Short task:
Reproduce the entire listing below line for line, changing no character.

· · ·

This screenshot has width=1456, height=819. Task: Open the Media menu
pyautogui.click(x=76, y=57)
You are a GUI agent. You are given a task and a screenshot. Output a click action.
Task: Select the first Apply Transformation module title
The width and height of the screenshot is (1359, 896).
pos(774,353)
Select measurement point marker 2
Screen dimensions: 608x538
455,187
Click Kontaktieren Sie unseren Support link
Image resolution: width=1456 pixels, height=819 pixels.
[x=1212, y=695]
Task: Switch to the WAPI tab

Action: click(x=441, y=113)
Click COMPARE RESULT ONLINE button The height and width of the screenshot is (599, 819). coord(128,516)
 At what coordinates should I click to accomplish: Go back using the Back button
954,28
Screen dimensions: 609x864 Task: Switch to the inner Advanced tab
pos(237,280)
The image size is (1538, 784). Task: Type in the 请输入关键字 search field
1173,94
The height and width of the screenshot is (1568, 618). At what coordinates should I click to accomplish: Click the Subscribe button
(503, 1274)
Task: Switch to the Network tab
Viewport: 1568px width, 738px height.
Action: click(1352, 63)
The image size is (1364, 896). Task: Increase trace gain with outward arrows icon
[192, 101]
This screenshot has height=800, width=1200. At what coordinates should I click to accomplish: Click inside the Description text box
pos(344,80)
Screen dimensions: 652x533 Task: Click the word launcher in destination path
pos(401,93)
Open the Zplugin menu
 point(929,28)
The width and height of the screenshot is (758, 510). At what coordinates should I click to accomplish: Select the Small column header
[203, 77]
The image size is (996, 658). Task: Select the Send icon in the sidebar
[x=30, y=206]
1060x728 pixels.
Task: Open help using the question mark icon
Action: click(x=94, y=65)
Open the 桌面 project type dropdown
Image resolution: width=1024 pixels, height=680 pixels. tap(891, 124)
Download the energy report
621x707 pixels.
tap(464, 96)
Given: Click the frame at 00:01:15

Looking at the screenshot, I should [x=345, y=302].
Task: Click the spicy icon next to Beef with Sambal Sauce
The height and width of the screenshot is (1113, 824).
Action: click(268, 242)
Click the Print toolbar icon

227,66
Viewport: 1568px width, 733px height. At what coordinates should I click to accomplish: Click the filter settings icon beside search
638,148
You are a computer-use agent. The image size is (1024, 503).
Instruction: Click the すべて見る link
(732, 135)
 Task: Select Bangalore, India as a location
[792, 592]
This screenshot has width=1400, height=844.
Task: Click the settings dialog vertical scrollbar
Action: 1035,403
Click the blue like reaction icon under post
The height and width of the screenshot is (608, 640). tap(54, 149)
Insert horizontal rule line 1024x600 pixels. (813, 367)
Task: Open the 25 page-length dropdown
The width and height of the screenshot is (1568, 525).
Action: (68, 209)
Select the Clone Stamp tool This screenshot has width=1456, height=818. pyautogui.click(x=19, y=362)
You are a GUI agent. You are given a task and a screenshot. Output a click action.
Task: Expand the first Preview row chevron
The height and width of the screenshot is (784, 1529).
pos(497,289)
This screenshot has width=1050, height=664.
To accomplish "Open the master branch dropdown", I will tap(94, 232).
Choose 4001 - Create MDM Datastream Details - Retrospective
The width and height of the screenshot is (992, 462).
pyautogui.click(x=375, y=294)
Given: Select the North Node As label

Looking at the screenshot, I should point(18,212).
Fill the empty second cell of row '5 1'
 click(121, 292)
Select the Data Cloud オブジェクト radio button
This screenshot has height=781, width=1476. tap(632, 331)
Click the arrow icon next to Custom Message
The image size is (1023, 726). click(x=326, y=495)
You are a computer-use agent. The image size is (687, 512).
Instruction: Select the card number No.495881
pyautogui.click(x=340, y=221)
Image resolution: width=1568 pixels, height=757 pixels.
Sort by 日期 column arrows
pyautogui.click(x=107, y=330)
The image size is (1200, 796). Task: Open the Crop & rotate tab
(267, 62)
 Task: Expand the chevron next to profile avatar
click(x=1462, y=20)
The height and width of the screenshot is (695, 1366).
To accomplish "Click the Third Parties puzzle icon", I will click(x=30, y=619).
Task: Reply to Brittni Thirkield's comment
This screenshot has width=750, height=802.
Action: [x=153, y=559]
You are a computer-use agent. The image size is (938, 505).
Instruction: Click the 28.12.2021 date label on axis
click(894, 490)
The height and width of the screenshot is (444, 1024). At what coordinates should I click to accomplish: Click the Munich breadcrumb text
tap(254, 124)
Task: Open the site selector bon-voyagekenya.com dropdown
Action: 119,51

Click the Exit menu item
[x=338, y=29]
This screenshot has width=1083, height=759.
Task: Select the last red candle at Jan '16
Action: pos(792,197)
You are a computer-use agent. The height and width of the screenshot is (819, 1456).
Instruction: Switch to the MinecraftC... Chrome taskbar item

· · ·

Solution to the exercise:
This screenshot has width=1456, height=819. Task: Open the Media menu
pyautogui.click(x=76, y=57)
You are a GUI agent. You are given a task and a screenshot. Output a click action.
Task: Select the first Apply Transformation module title
The width and height of the screenshot is (1359, 896).
pos(774,353)
Select measurement point marker 2
Screen dimensions: 608x538
455,187
Click Kontaktieren Sie unseren Support link
Image resolution: width=1456 pixels, height=819 pixels.
[x=1212, y=695]
Task: Switch to the WAPI tab

Action: click(x=441, y=113)
Click COMPARE RESULT ONLINE button The height and width of the screenshot is (599, 819). coord(128,516)
 At what coordinates should I click to accomplish: Go back using the Back button
954,28
Screen dimensions: 609x864 Task: Switch to the inner Advanced tab
pos(237,280)
The image size is (1538, 784). Task: Type in the 请输入关键字 search field
1173,94
The height and width of the screenshot is (1568, 618). At what coordinates should I click to accomplish: Click the Subscribe button
(503, 1274)
Task: Switch to the Network tab
Viewport: 1568px width, 738px height.
Action: click(1352, 63)
The image size is (1364, 896). Task: Increase trace gain with outward arrows icon
[192, 101]
This screenshot has height=800, width=1200. At what coordinates should I click to accomplish: Click inside the Description text box
pos(344,80)
Screen dimensions: 652x533 Task: Click the word launcher in destination path
pos(401,93)
Open the Zplugin menu
 point(929,28)
The width and height of the screenshot is (758, 510). At what coordinates should I click to accomplish: Select the Small column header
[203, 77]
The image size is (996, 658). Task: Select the Send icon in the sidebar
[x=30, y=206]
1060x728 pixels.
Task: Open help using the question mark icon
Action: click(x=94, y=65)
Open the 桌面 project type dropdown
Image resolution: width=1024 pixels, height=680 pixels. tap(891, 124)
Download the energy report
621x707 pixels.
tap(464, 96)
Given: Click the frame at 00:01:15

Looking at the screenshot, I should [x=345, y=302].
Task: Click the spicy icon next to Beef with Sambal Sauce
The height and width of the screenshot is (1113, 824).
Action: click(268, 242)
Click the Print toolbar icon

227,66
Viewport: 1568px width, 733px height. At what coordinates should I click to accomplish: Click the filter settings icon beside search
638,148
You are a computer-use agent. The image size is (1024, 503).
Instruction: Click the すべて見る link
(732, 135)
 Task: Select Bangalore, India as a location
[792, 592]
This screenshot has width=1400, height=844.
Task: Click the settings dialog vertical scrollbar
Action: 1035,403
Click the blue like reaction icon under post
The height and width of the screenshot is (608, 640). tap(54, 149)
Insert horizontal rule line 1024x600 pixels. (813, 367)
Task: Open the 25 page-length dropdown
The width and height of the screenshot is (1568, 525).
Action: (68, 209)
Select the Clone Stamp tool This screenshot has width=1456, height=818. pyautogui.click(x=19, y=362)
You are a GUI agent. You are given a task and a screenshot. Output a click action.
Task: Expand the first Preview row chevron
The height and width of the screenshot is (784, 1529).
pos(497,289)
This screenshot has width=1050, height=664.
To accomplish "Open the master branch dropdown", I will tap(94, 232).
Choose 4001 - Create MDM Datastream Details - Retrospective
The width and height of the screenshot is (992, 462).
pyautogui.click(x=375, y=294)
Given: Select the North Node As label

Looking at the screenshot, I should point(18,212).
Fill the empty second cell of row '5 1'
 click(121, 292)
Select the Data Cloud オブジェクト radio button
This screenshot has height=781, width=1476. tap(632, 331)
Click the arrow icon next to Custom Message
The image size is (1023, 726). click(x=326, y=495)
You are a computer-use agent. The image size is (687, 512).
Instruction: Select the card number No.495881
pyautogui.click(x=340, y=221)
Image resolution: width=1568 pixels, height=757 pixels.
Sort by 日期 column arrows
pyautogui.click(x=107, y=330)
The image size is (1200, 796). Task: Open the Crop & rotate tab
(267, 62)
 Task: Expand the chevron next to profile avatar
click(x=1462, y=20)
The height and width of the screenshot is (695, 1366).
To accomplish "Click the Third Parties puzzle icon", I will click(x=30, y=619).
Task: Reply to Brittni Thirkield's comment
This screenshot has width=750, height=802.
Action: [x=153, y=559]
You are a computer-use agent. The image size is (938, 505).
Instruction: Click the 28.12.2021 date label on axis
click(894, 490)
The height and width of the screenshot is (444, 1024). At what coordinates should I click to accomplish: Click the Munich breadcrumb text
tap(254, 124)
Task: Open the site selector bon-voyagekenya.com dropdown
Action: 119,51

Click the Exit menu item
[x=338, y=29]
This screenshot has width=1083, height=759.
Task: Select the last red candle at Jan '16
Action: pos(792,197)
You are a computer-use agent. The height and width of the screenshot is (819, 1456).
Instruction: Switch to the MinecraftC... Chrome taskbar item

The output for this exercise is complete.